## Your instructions:
Copy out the data lines from the one containing "The height and width of the screenshot is (802, 1039)." through the one containing "coord(66,18)", inclusive, reproducing each line verbatim.

## Excerpted data:
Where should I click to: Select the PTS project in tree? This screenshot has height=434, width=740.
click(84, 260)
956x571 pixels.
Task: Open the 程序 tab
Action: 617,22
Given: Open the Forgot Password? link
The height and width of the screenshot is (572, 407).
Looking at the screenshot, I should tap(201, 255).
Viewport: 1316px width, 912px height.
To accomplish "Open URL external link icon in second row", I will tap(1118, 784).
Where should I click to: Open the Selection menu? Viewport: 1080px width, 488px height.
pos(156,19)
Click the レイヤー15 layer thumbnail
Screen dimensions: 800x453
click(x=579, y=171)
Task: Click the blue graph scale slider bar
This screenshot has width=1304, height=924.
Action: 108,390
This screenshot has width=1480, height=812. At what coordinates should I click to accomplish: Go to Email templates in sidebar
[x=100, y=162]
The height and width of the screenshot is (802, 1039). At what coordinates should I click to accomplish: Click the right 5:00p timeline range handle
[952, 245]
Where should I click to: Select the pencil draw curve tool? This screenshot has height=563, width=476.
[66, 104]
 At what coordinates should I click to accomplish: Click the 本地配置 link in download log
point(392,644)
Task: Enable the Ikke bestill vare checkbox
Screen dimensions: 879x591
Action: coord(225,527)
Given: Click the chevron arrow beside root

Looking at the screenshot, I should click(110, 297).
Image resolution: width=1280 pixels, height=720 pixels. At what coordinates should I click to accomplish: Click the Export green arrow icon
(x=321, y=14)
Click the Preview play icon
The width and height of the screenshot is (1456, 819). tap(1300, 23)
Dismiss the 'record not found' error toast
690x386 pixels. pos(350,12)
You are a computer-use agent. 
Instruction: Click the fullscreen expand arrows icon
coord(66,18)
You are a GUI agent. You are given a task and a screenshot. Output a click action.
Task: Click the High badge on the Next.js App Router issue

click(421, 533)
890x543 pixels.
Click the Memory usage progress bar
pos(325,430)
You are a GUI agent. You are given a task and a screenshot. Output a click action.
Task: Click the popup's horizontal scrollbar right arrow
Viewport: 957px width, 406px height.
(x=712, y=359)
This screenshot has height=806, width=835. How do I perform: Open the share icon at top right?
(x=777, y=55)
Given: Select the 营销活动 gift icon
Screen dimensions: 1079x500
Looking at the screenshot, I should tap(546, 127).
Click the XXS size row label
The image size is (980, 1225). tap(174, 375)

## The solution:
The height and width of the screenshot is (802, 1039). At what coordinates should I click to accomplish: Click the right 5:00p timeline range handle
[952, 245]
Where should I click to: Select the pencil draw curve tool? This screenshot has height=563, width=476.
[66, 104]
 At what coordinates should I click to accomplish: Click the 本地配置 link in download log
point(392,644)
Task: Enable the Ikke bestill vare checkbox
Screen dimensions: 879x591
Action: coord(225,527)
Given: Click the chevron arrow beside root

Looking at the screenshot, I should click(110, 297).
Image resolution: width=1280 pixels, height=720 pixels. At what coordinates should I click to accomplish: Click the Export green arrow icon
(x=321, y=14)
Click the Preview play icon
The width and height of the screenshot is (1456, 819). tap(1300, 23)
Dismiss the 'record not found' error toast
690x386 pixels. pos(350,12)
You are a computer-use agent. 
Instruction: Click the fullscreen expand arrows icon
coord(66,18)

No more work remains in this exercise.